Researchers from Microsoft and Hong Kong Baptist University have made a significant advancement in Large Language Models (LLMs) tailored for coding. They’ve introduced “WizardCoder”, an evolved version of the open-source Code LLM, StarCoder, leveraging a unique code-specific instruction approach.
OpenAI’s ChatGPT and its ilk have previously demonstrated the transformative potential of LLMs across various tasks. Notably, Code LLMs, trained extensively on vast amounts of code data, have addressed challenges unique to coding activities. However, a gap existed in the domain-specific instruction tailoring of Code LLMs, which this recent effort aims to address.
Drawing inspiration from the Evol-Instruct methodology, the researchers’ focus was on enhancing StarCoder’s capabilities. Their approach incorporated modifications in the evolutionary prompt process, specifically tailored for coding activities. This included refining evolutionary prompts and instructions, as well as integrating code debugging and time-space complexity constraints.

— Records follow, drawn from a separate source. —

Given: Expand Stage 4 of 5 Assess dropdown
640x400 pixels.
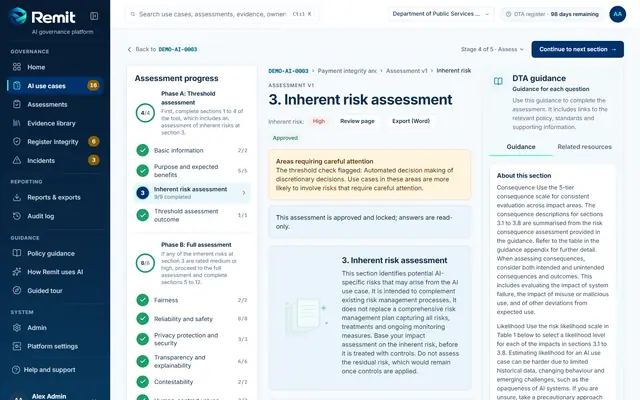Looking at the screenshot, I should [x=492, y=49].
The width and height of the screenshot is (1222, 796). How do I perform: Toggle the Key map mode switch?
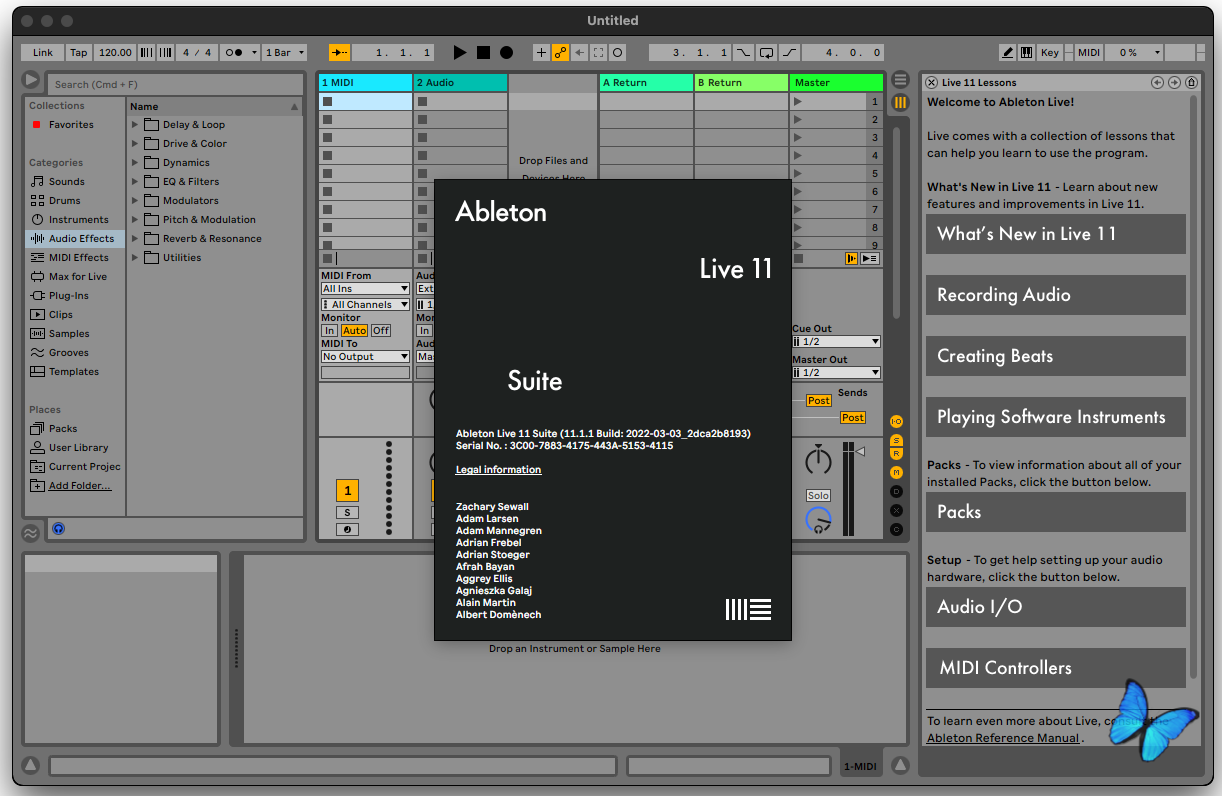1049,52
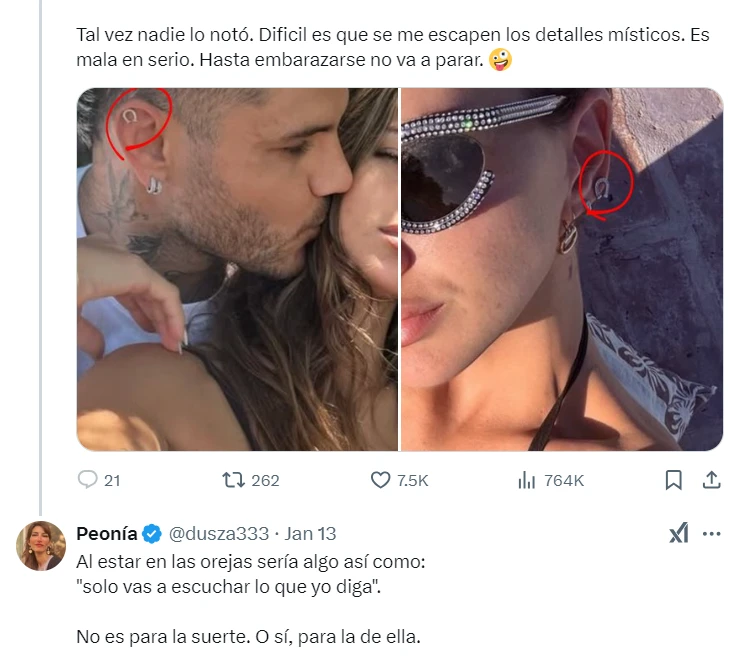Viewport: 732px width, 657px height.
Task: Click the blue verified badge beside Peonía
Action: 152,534
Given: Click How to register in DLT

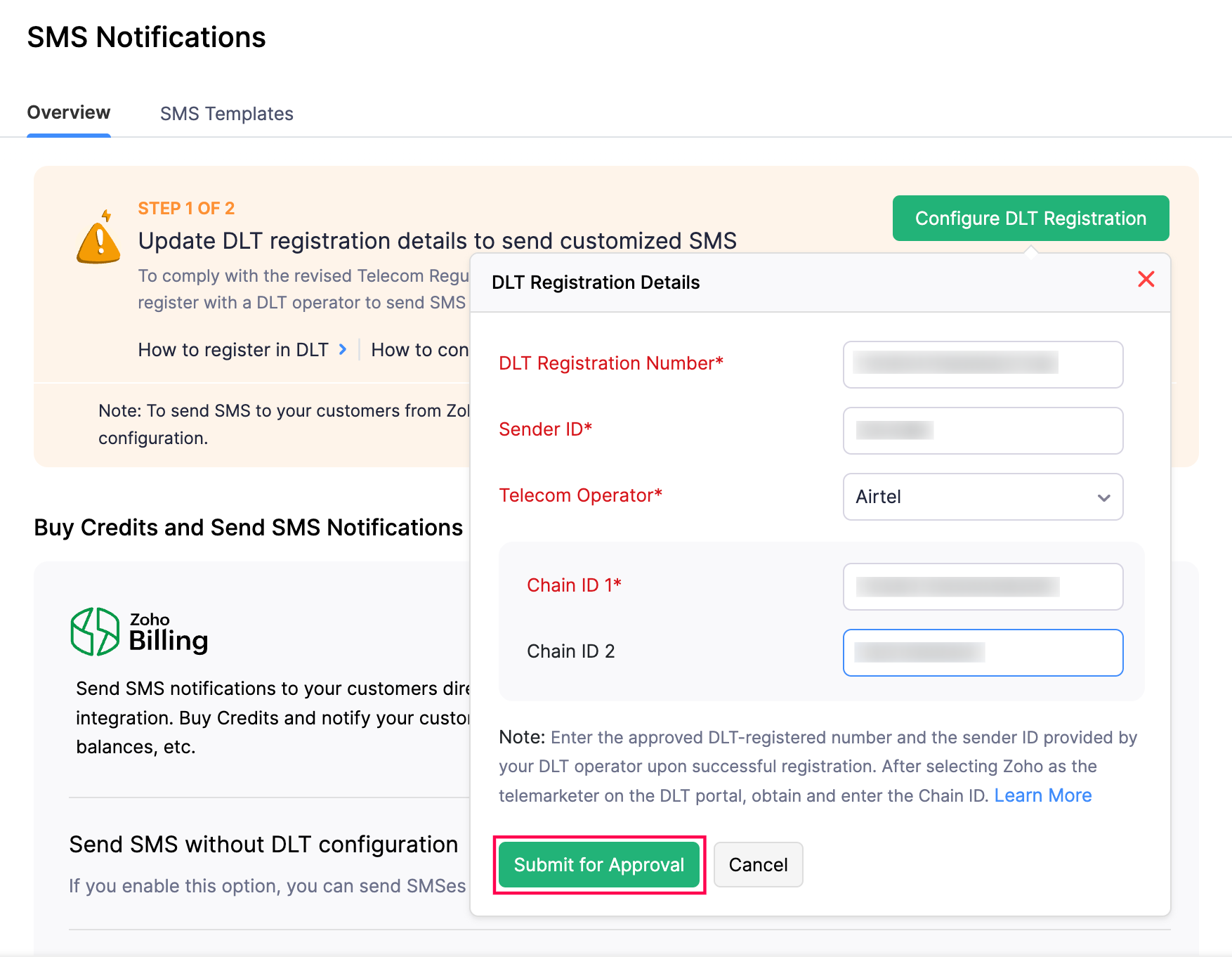Looking at the screenshot, I should click(233, 349).
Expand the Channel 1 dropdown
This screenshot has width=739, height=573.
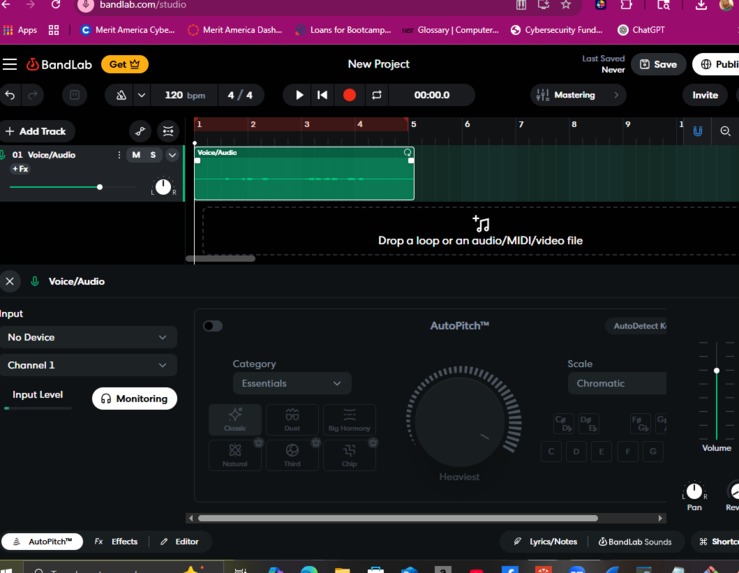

After developing an enriched instruction-following dataset, the team fine-tuned StarCoder to unveil their crown jewel: WizardCoder. Experimental results are compelling. WizardCoder not only surpasses all open-source Code LLMs in four coding benchmarks but also outshines leading closed-source LLMs, including Anthropic’s Claude and Google’s Bard, in performance metrics on HumanEval and HumanEval+. This feat is even more impressive given WizardCoder’s smaller size.